LAUSR

One of the cardinal features of any liver replacement therapy is the ability to remove accumulated metabolites. However, an unsolved problem is the low dialyzability of lipophilic toxins. This study aimed to explore whether bilirubin and bile acids removal can be increased by free fatty acid (FFA) displacement and its synergy with albumin dialysis. First, we found that the protein binding of both bilirubin and bile acids decreased significantly with increasing FFA concentrations when co-incubated directly.
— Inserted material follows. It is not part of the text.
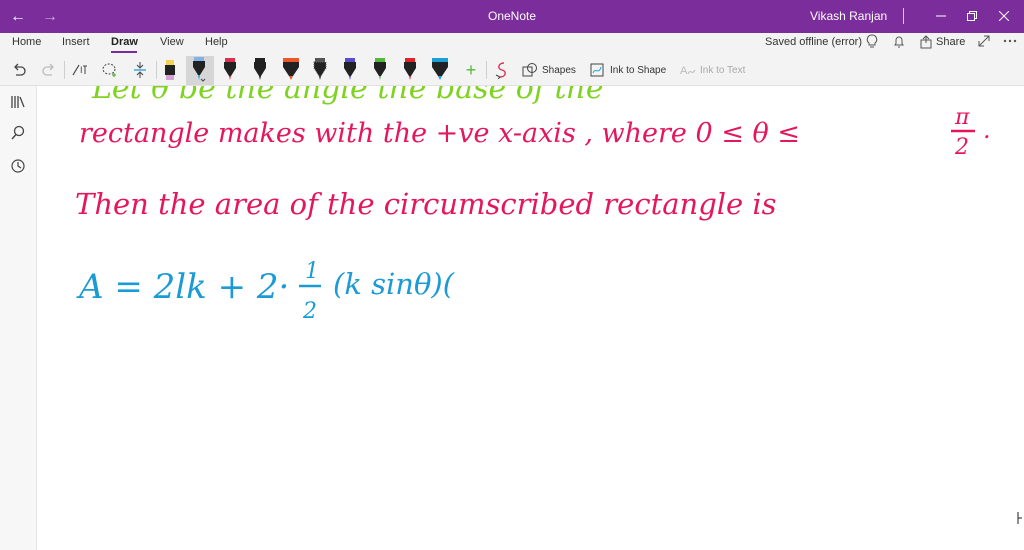  I want to click on title-bar: ← → OneNote Vikash Ranjan, so click(512, 16).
Then, in vitro dialysis showed that fatty acid mixtures infusion prefilter effectively increased the fractional removals of bilirubin and bile acids, showing higher efficiency compared with albumin-based hemodialysis (HD); in vivo dialysis in liver failure rats showed that lipid emulsion administration resulted in higher reduction ratios and more total solute removals for bilirubin and bile acids after 4 h HD compared with control, which were also superior to albumin-based HD. Finally, the highest dialysis efficacy was always observed by their synergy whether in vitro or in vivo. These findings highlight that FFA displacement-based HD could efficiently improve the dialytic removal of bilirubin and bile acids, which might even be more efficient than albumin-based HD. Their synergy may represent a promising strategy to maximize the removal of circulating bilirubin and bile acids accumulated in liver failure.